Now imagine that the City Council invites landlords to make money off of these sheds. Suddenly the sidewalk can be made to pay! Suddenly their fecklessness will have its financial rewards! Is it not inevitable that within, say, eight minutes of passage of this legislation, every landlord in Manhattan and much of Brooklyn will be petitioning City Hall for the right to put up scaffolding? And if a landlord stands to make more than $50,000 a month in a prime location, I assure you that those sheds will never come down, given that, even without advertising, they stay up just about forever.
The proposed law would be strike three in that dreary process by which New York streetscapes have been decimated, the third in a series of ill-considered laws that have been responsible for the demise of the civic quality of the city over the past generation. The first law was passed in 1980, after a Columbia University student was struck and killed by falling debris. Overreacting to her death, this law required that in all work on the exterior of a building more than five stories high, the sidewalk must be covered with a shed to protect pedestrians. Eighteen years later, Local Law 11 was passed, stipulating that all buildings be inspected at least once every five years. In practice, that means that most buildings, at least in Manhattan, have scaffolding once every five years, lasting rarely less than a year.
Amid this raucous chaos of greed, inertia, and foolishness, is there anything to be gained by pointing out that this new law directly contravenes the interest, indeed, the collective majesty, of the citizens of New York? The sidewalks, which belong to us, have been surrendered to the landlords, who will soon have a source of revenue potentially far more profitable than what comes from renting space inside their buildings.

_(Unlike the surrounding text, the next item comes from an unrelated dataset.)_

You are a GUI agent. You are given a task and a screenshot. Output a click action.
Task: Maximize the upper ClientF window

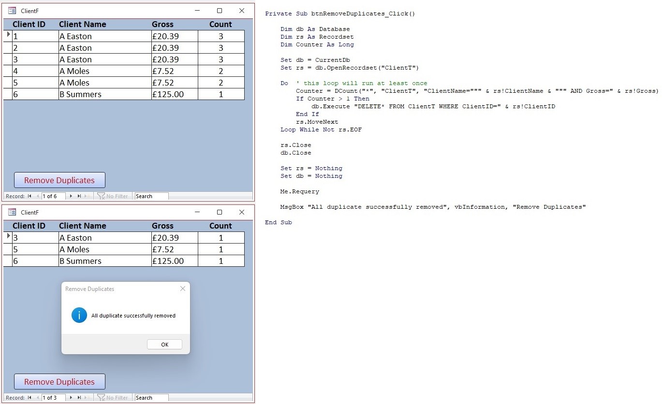point(220,11)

Ironically, one of the few successes regarding scaffolding in New York has been the campaign in recent months by the Department of Buildings to rid these sheds of their illegal advertising, through the imposition of heavy fines. But that success — a rare and modest one — is about to be subverted by this new law.
In response, the legislators argue that, by legalizing and taxing advertising, they can fill the city’s coffers. Several thoughts come to mind. I have never quite understood why New Yorkers — those who even notice and care about the pervasiveness of scaffolding — should be so scandalized by scaffolding sheds that have advertising. The scandal is that these sheds, with rare exceptions, exist at all. I am similarly unsympathetic toward those who oppose advertising on the grounds that it coarsens the cityscape. With or without ads, scaffolding has already devastated the physical reality of New York — its amenity, its comfort, and its appearance — to such a degree that a few ads will make no difference.
This being the case, if there are scaffolding sheds, they should have advertising, on one condition: that all of the revenue goes to the city, and none of it to the landlords. The consequence of this decision would be that at least the city’s revenue would increase — considerably, in fact — and since the city is already ugly on account of its scaffolding sheds, surely it will be no uglier if those sheds are covered with ads.
If the result of this proliferation of ads is that our citizens finally question the reason for having these scaffolds in the first place, then perhaps we will be able to make some progress in undoing a grievous urban problem entirely invented and legislated into existence through the abject incompetence of our City Council.